Una iglesia debe seguir siendo lo que es: ¡un lugar de esperanza!
¿Deberíamos sellar a
piedra y lodo nuestras casas? ¿Deberíamos saquear el supermercado del barrio y
acumular reservas para prepararnos para un asedio? ¡No! Pues un cristiano no
teme a la muerte. Es consciente de que es mortal, pero sabe en quién ha puesto
su confianza. Cree en Jesús, que le afirma: « Yo soy la resurrección y la vida;
quien cree en Mí, aunque muera, revivirá. Y todo viviente y creyente en Mí, no
morirá jamás » (Juan 11, 25-26). Él se sabe habitado y animado por el «
Espíritu de Aquel que resucitó a Cristo de entre los muertos » (Romanos 8,
11).
Además, un cristiano
no se pertenece a sí mismo, su vida está entregada, porque sigue a Jesús, quien
enseña: « Quien quiere salvar su vida, la perderá, y quien pierde su vida a
causa de Mí y del Evangelio, la salvará » (Marcos 8, 35). Ciertamente, el
cristiano no se expone innecesariamente, pero tampoco trata de preservarse.

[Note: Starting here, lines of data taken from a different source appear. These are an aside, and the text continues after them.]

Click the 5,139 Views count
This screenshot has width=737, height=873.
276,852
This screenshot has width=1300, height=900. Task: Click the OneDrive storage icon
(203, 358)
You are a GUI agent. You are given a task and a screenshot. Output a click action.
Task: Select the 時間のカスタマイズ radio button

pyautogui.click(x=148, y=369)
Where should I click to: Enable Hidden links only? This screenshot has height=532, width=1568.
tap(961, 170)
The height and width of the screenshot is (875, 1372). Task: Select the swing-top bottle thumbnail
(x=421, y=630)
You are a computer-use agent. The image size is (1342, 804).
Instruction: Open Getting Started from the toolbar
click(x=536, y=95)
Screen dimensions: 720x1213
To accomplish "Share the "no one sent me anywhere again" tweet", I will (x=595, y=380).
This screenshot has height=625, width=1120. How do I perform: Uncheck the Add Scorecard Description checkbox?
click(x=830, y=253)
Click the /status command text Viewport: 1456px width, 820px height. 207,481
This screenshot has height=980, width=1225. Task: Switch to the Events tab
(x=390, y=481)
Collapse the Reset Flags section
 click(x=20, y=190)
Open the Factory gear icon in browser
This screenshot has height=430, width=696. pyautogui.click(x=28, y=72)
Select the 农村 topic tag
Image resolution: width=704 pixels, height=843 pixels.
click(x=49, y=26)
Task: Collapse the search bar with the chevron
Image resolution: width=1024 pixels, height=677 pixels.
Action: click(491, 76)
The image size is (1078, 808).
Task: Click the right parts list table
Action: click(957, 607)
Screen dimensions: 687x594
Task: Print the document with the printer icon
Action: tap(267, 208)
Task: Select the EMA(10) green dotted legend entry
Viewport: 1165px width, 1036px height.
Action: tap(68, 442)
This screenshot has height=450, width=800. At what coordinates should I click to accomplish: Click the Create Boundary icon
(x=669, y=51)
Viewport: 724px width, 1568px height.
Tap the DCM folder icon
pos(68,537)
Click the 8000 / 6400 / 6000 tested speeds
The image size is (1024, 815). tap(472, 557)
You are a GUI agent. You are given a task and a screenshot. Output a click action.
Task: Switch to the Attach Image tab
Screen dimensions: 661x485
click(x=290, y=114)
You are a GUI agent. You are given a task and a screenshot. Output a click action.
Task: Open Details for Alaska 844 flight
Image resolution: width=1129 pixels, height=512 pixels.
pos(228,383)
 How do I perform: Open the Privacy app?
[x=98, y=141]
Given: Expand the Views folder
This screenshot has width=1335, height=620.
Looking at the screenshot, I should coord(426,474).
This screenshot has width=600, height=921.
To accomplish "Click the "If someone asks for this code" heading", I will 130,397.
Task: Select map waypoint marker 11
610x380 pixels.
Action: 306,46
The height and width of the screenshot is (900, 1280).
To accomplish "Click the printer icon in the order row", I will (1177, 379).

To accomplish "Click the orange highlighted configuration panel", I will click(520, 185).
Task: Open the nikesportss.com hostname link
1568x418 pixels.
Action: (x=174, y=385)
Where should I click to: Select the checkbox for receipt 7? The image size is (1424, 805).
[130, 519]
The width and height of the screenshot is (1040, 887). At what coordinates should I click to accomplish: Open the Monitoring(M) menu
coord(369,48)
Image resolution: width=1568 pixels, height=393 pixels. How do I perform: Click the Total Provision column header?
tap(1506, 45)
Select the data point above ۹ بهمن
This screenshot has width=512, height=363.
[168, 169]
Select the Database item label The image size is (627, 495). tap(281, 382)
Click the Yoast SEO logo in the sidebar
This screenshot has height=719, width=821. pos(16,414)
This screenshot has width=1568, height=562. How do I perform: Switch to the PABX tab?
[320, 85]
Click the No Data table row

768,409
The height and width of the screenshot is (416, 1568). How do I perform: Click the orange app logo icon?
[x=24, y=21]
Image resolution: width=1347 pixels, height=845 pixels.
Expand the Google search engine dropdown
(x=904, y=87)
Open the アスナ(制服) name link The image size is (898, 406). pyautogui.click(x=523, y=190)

Siguiendo a su Maestro y Señor crucificado, el cristiano aprende a entregarse
generosamente al servicio de sus hermanos más frágiles, desde la perspectiva de
la vida eterna.
Entonces, ¡no
cedamos ante la epidemia del miedo! ¡No seamos muertos vivientes! Como diría el
Papa Francisco: ¡no os dejéis robar vuestra esperanza!